-- WHAT THE TASK REQUIRES --
Each line below should be quoted exactly, please.

-- Saved entries --
● ● ● ●

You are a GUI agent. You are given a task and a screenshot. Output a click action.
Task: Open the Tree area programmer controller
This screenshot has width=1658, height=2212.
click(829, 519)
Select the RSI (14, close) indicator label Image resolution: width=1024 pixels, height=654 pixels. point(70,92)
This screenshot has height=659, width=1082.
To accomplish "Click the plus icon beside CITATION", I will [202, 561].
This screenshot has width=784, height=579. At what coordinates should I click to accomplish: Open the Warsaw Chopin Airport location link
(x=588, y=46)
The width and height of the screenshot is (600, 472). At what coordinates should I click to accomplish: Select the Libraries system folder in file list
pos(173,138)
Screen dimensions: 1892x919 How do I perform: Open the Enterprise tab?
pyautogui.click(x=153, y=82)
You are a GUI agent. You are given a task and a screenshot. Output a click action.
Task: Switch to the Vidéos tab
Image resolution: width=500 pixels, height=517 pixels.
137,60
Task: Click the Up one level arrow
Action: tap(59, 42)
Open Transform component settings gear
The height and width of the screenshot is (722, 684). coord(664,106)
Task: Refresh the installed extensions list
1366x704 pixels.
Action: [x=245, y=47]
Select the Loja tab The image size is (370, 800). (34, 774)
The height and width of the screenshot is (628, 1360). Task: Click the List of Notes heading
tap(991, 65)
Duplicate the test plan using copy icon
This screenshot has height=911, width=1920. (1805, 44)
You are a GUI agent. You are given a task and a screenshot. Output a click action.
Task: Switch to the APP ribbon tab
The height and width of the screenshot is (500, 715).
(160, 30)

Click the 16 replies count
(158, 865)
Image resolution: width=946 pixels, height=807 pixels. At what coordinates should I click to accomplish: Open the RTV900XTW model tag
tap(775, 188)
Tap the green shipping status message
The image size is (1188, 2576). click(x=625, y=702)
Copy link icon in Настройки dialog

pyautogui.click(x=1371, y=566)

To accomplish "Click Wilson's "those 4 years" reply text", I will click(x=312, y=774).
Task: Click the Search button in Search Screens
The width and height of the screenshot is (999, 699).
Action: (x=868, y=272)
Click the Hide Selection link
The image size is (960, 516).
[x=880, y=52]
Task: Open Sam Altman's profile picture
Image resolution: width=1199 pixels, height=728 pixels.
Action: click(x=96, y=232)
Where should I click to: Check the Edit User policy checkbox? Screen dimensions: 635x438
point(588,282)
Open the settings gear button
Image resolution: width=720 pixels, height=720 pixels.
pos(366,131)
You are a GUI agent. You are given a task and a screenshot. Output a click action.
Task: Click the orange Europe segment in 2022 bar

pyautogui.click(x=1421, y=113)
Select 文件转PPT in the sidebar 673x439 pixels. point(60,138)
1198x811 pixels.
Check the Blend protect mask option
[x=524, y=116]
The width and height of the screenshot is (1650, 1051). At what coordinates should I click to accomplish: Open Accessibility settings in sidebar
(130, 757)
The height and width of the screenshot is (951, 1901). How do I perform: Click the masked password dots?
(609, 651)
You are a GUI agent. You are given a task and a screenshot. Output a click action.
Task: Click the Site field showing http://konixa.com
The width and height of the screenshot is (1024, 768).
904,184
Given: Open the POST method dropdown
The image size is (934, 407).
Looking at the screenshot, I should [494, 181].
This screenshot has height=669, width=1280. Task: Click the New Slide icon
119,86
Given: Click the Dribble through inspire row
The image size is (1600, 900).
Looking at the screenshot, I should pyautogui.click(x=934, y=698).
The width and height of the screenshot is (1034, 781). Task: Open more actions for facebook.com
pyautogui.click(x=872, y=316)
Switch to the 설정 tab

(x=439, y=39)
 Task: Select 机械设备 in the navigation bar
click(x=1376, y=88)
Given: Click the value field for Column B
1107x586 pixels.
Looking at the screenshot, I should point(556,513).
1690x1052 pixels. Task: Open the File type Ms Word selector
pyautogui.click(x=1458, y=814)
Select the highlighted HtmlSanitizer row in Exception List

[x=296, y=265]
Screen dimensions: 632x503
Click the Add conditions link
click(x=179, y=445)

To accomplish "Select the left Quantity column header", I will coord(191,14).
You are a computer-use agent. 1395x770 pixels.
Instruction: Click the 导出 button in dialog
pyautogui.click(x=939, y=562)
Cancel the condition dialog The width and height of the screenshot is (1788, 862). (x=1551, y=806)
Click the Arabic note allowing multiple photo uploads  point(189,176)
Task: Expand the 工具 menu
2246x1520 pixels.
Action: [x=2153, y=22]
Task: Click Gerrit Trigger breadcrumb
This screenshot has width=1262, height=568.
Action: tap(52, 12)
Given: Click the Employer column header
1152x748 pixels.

● ● ● ●

-- EXERCISE RESPONSE --
You are a GUI agent. You are given a task and a screenshot. Output a click action.
Task: Open the Tree area programmer controller
This screenshot has width=1658, height=2212.
click(829, 519)
Select the RSI (14, close) indicator label Image resolution: width=1024 pixels, height=654 pixels. point(70,92)
This screenshot has height=659, width=1082.
To accomplish "Click the plus icon beside CITATION", I will [202, 561].
This screenshot has width=784, height=579. At what coordinates should I click to accomplish: Open the Warsaw Chopin Airport location link
(x=588, y=46)
The width and height of the screenshot is (600, 472). At what coordinates should I click to accomplish: Select the Libraries system folder in file list
pos(173,138)
Screen dimensions: 1892x919 How do I perform: Open the Enterprise tab?
pyautogui.click(x=153, y=82)
You are a GUI agent. You are given a task and a screenshot. Output a click action.
Task: Switch to the Vidéos tab
Image resolution: width=500 pixels, height=517 pixels.
137,60
Task: Click the Up one level arrow
Action: tap(59, 42)
Open Transform component settings gear
The height and width of the screenshot is (722, 684). coord(664,106)
Task: Refresh the installed extensions list
1366x704 pixels.
Action: [x=245, y=47]
Select the Loja tab The image size is (370, 800). (34, 774)
The height and width of the screenshot is (628, 1360). Task: Click the List of Notes heading
tap(991, 65)
Duplicate the test plan using copy icon
This screenshot has height=911, width=1920. (1805, 44)
You are a GUI agent. You are given a task and a screenshot. Output a click action.
Task: Switch to the APP ribbon tab
The height and width of the screenshot is (500, 715).
(160, 30)

Click the 16 replies count
(158, 865)
Image resolution: width=946 pixels, height=807 pixels. At what coordinates should I click to accomplish: Open the RTV900XTW model tag
tap(775, 188)
Tap the green shipping status message
The image size is (1188, 2576). click(x=625, y=702)
Copy link icon in Настройки dialog

pyautogui.click(x=1371, y=566)

To accomplish "Click Wilson's "those 4 years" reply text", I will click(x=312, y=774).
Task: Click the Search button in Search Screens
The width and height of the screenshot is (999, 699).
Action: (x=868, y=272)
Click the Hide Selection link
The image size is (960, 516).
[x=880, y=52]
Task: Open Sam Altman's profile picture
Image resolution: width=1199 pixels, height=728 pixels.
Action: click(x=96, y=232)
Where should I click to: Check the Edit User policy checkbox? Screen dimensions: 635x438
point(588,282)
Open the settings gear button
Image resolution: width=720 pixels, height=720 pixels.
pos(366,131)
You are a GUI agent. You are given a task and a screenshot. Output a click action.
Task: Click the orange Europe segment in 2022 bar

pyautogui.click(x=1421, y=113)
Select 文件转PPT in the sidebar 673x439 pixels. point(60,138)
1198x811 pixels.
Check the Blend protect mask option
[x=524, y=116]
The width and height of the screenshot is (1650, 1051). At what coordinates should I click to accomplish: Open Accessibility settings in sidebar
(130, 757)
The height and width of the screenshot is (951, 1901). How do I perform: Click the masked password dots?
(609, 651)
You are a GUI agent. You are given a task and a screenshot. Output a click action.
Task: Click the Site field showing http://konixa.com
The width and height of the screenshot is (1024, 768).
904,184
Given: Open the POST method dropdown
The image size is (934, 407).
Looking at the screenshot, I should [494, 181].
This screenshot has height=669, width=1280. Task: Click the New Slide icon
119,86
Given: Click the Dribble through inspire row
The image size is (1600, 900).
Looking at the screenshot, I should pyautogui.click(x=934, y=698).
The width and height of the screenshot is (1034, 781). Task: Open more actions for facebook.com
pyautogui.click(x=872, y=316)
Switch to the 설정 tab

(x=439, y=39)
 Task: Select 机械设备 in the navigation bar
click(x=1376, y=88)
Given: Click the value field for Column B
1107x586 pixels.
Looking at the screenshot, I should point(556,513).
1690x1052 pixels. Task: Open the File type Ms Word selector
pyautogui.click(x=1458, y=814)
Select the highlighted HtmlSanitizer row in Exception List

[x=296, y=265]
Screen dimensions: 632x503
Click the Add conditions link
click(x=179, y=445)

To accomplish "Select the left Quantity column header", I will coord(191,14).
You are a computer-use agent. 1395x770 pixels.
Instruction: Click the 导出 button in dialog
pyautogui.click(x=939, y=562)
Cancel the condition dialog The width and height of the screenshot is (1788, 862). (x=1551, y=806)
Click the Arabic note allowing multiple photo uploads  point(189,176)
Task: Expand the 工具 menu
2246x1520 pixels.
Action: [x=2153, y=22]
Task: Click Gerrit Trigger breadcrumb
This screenshot has width=1262, height=568.
Action: tap(52, 12)
Given: Click the Employer column header
1152x748 pixels.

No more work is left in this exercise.